The consultant, who has more than four decades’ experience in oil refining, presented research two years ago to the United Nations’ agency charged with setting rules for the maritime industry. In it, he warned oil markets would be strained if tough standards for shipping fuel were imposed from 2020. The start date was set anyway.
Fast forward to today, and Tallett says he’s more concerned. What worries him is a demand surge so great that by 2020 the world will need 2.3 million barrels more oil a day than was being predicted when he did his previous research. That’s close to Germany’s consumption.
“The main difference is that global demand level has gone up since 2016,” said Tallett, the president of EnSys Energy & Systems Inc., a Massachusetts-based consultant. “We don’t believe the refining industry can produce all of the fuels that would be needed to achieve 100 percent compliance. It’s going to be potentially rather chaotic and stressed.”
Full Coverage: IMO’s 2020 Low Sulphur Fuel Rules
Now, an expanding army of analysts, traders and industry heavyweights (go to the bottom of this story to see a selection of their comments) are warning of the risk of turmoil — and lucrative trading opportunities — while a shipping group has even talked of threats to world trade and maritime safety.
Tallett’s firm, which had previously worked with the UN’s International Maritime Organization, sought to do research for the agency again when the IMO was deciding on a start date for the rules that would cut sulfur content in most ship fuel to 0.5 percent, down from 3.5 percent in most parts of the world at the time (and still).
The researcher that the IMO did end up choosing to perform its fuel-availability study, Netherlands-based CE Delft, found there wouldn’t be shortages globally. EnSys, though, still did similar work alongside shipping researcher Navigistics Consulting, after being commissioned by a shipping trade group and a nonprofit that seeks to improve the oil refining industry’s environmental and social performance.

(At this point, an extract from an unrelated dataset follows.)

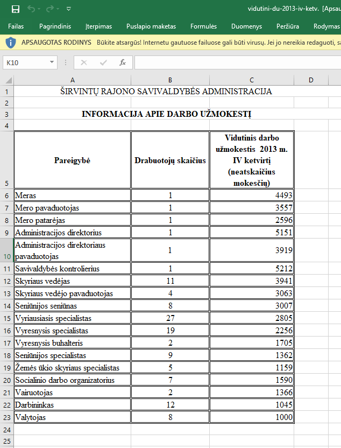
Task: Click the Protected View shield icon
Action: [x=11, y=43]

They came up with different results.
In a nutshell, Tallett, a chemical engineer by training, says the problem is insufficient equipment across the refining industry that would remove sulfur. There hasn’t been enough investment since the 2020 deadline was set to address the issue — either by refiners or shipping companies who can get kit fitted on their vessels to eliminate the pollutant, allowing them to burn otherwise non-compliant fuel.

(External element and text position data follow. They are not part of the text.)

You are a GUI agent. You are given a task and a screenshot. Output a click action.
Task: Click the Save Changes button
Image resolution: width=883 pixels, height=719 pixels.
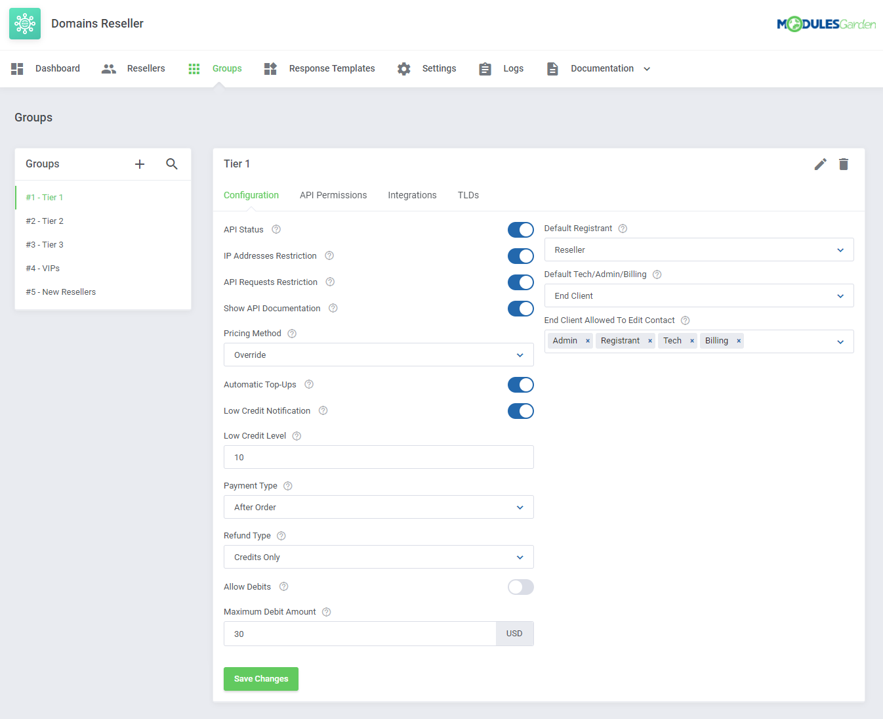(260, 678)
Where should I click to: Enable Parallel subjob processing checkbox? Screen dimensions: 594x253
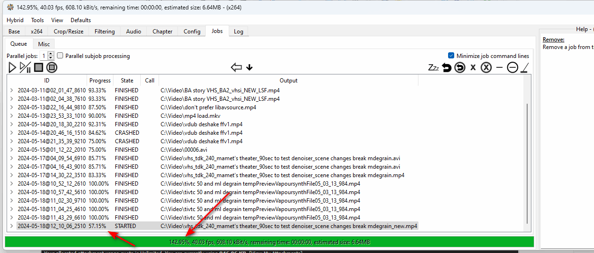pyautogui.click(x=60, y=56)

April 2017 story: Shipping braces for $60 billion fuel shock
As things stand, that means that the main way shipping’s demand for fuel will be met is if diesel — initially as much as 3 million barrels a day of it by Tallett’s reckoning — gets diverted to fueling ships, instead of conventional on-land uses like transport and industry. That’s unlikely to be achieved in practice, he said.
On top of all that, Tallett says more crude will be to be required as a result of the rule. If he and other doubters are correct, it may already be too late to address the issue from a legislative point of view. Under the IMO’s processes, it would take 22 months to adopt and fully implement a change to the rule — several months after it’s due to enter into force were any such amendment proposed today.
The IMO says it gave the refining industry ample time to get ready — the switch was being discussed long before 2016 — and points to the study by CE Delft in response to questions about fuel availability. It also says it’s working to ensure a smooth transition and to help vessel owners if they find the correct fuels aren’t available when the switch takes effect. For its part, CE Delft remains confident there won’t be wild gyrations in the oil market, says Jasper Faber, the lead author of its study.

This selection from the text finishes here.